Читаем Афродита у власти: Царствование Елизаветы Петровны полностью

Одновременно Бестужев предписывал Апраксину не только стоять, но «непрестанно такой вид казать», что «скоро и далее маршировать будет». «Нужда в том настоит крайняя, — отмечалось в инструкции, — дабы атакованных наших союзников ободрять, короля Прусского в большой страх и тревогу приводить и наипаче всему свету показать, что не в словах только одних состояли твердость и мужество, которые мы учиненными… инструкциями оказали».

Противоречие заключалось в том, что Апраксину до весны 1757 года запрещалось вступать в бой, ибо не признавалось «за удобно всею нашею команде армии действовать противу Пруссии или какой город атаковать». И тут же отмечалось: «Ежели б вы удобный случай усмотрели какой-либо знатный поиск над войсками его (Фридриха. — Е.А.) надежно учинить или какою крепостию овладеть, то мы не сумневаемся, что вы оного никогда из рук не упустите… Но всякое сумнительное, а особливо противу превосходящих сил сражение, сколько можно, всегда избегаемо быть имеет». Как резюмирует этот важный документ Д.М.Масловский, «в общем выводе по инструкции, данной Апраксину, русской армии следовало в одно и то же время и идти, и стоять на месте, и брать крепости (какие-то), и не отдаляться от границы. Одно только строго определено: обо всем рапортовать и ждать наставительных указов».
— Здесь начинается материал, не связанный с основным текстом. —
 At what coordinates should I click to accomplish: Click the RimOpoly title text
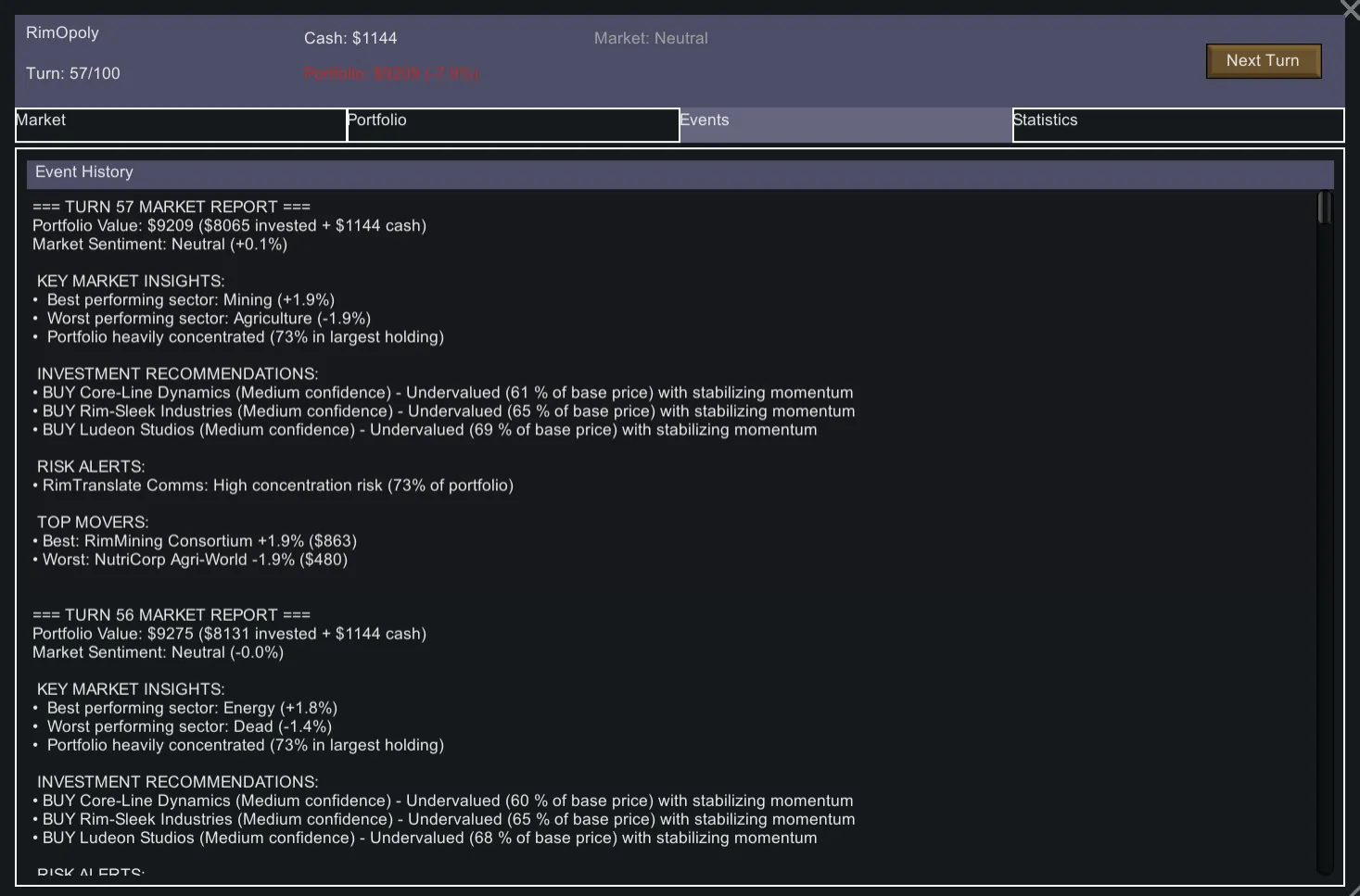62,33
Инструкция отражала мышление Бестужева — скорее интригана, чем крупного государственного деятеля, который поставил бы перед полководцем простые и ясные военные задачи и тем самым взял политическую ответственность за исход всего дела на себя. Не таков был Бестужев. Согласно его инструкции, вся политическая и военная ответственность тяжким грузом ложилась на плечи Апраксина, который по мере приближения рокового часа начала боевых действий постепенно терял мужество. Насколько он был готов к войне, видно из того, что в поход полководец захватил и подаренный сервиз, и множество других предметов роскоши. За ним ехал огромный обоз с припасами, мебелью, слугами. Последних, в том числе лакеев, было 150 человек. В личном обозе фельдмаршала насчитывалось 250 лошадей. Однако вскоре выяснилось, что карты театра военных действий он забыл в Петербурге. Одновременно Апраксин писал панические письма сановникам в столице и всячески пытался оттянуть начало похода. Ивана Шувалова он просил «при случае Ее императорскому величеству внушить, чтобы со столь рановременным и по суровости времени и стуже более вредительным, нежели полезным, походом не [следует] спешить».
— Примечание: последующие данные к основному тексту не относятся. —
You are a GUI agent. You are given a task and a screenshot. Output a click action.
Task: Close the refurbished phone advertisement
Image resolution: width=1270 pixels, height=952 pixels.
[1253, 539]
Словом, Апраксину удалось отсрочить осеннее выступление армии. Но настала весна 1757 года, и фельдмаршалу все же пришлось покинуть уютную Ригу. К этому времени подоспела новая инструкция, где было ясно сказано, что топтаться на границе более не следует и нужно двинуться в Восточную Пруссию, ставя задачу занятия ее двух главных городов — Мемеля и Кенигсберга.

Начало выступления затянулось до мая — ждали, когда подсохнут дороги. Дорогу же в Восточную Пруссию выбрали кружную: через Польшу, на Ковно. Теоретики из Петербурга не решились высадить десант в Восточной Пруссии — со времен Петра Великого, который десантировал огромные массы войск на побережье Швеции, прошло много времени, и никто уже не знал, как это делается, да и боялись решиться на такое сложное предприятие. Вдоль Балтики двинулся только особый осадный корпус генерала В.В.Фермора к Мемелю — важному порту и морской крепости, прикрывавшей Восточную Пруссию со стороны Куршского залива. До Ковно основная армия добралась 7 июня. Шли долго и тяжело — полки волокли огромные обозы. Тысячи фур и телег растягивались на десятки верст, скапливались в дефиле и на переправах. Забегая вперед, отметим, что огромный обоз и вообще медленное движение оказались характерны для русской армии в Семилетнюю войну, и это, при всех ее достоинствах, резко снижало возможности армии, вело к потере темпа наступления и инициативы.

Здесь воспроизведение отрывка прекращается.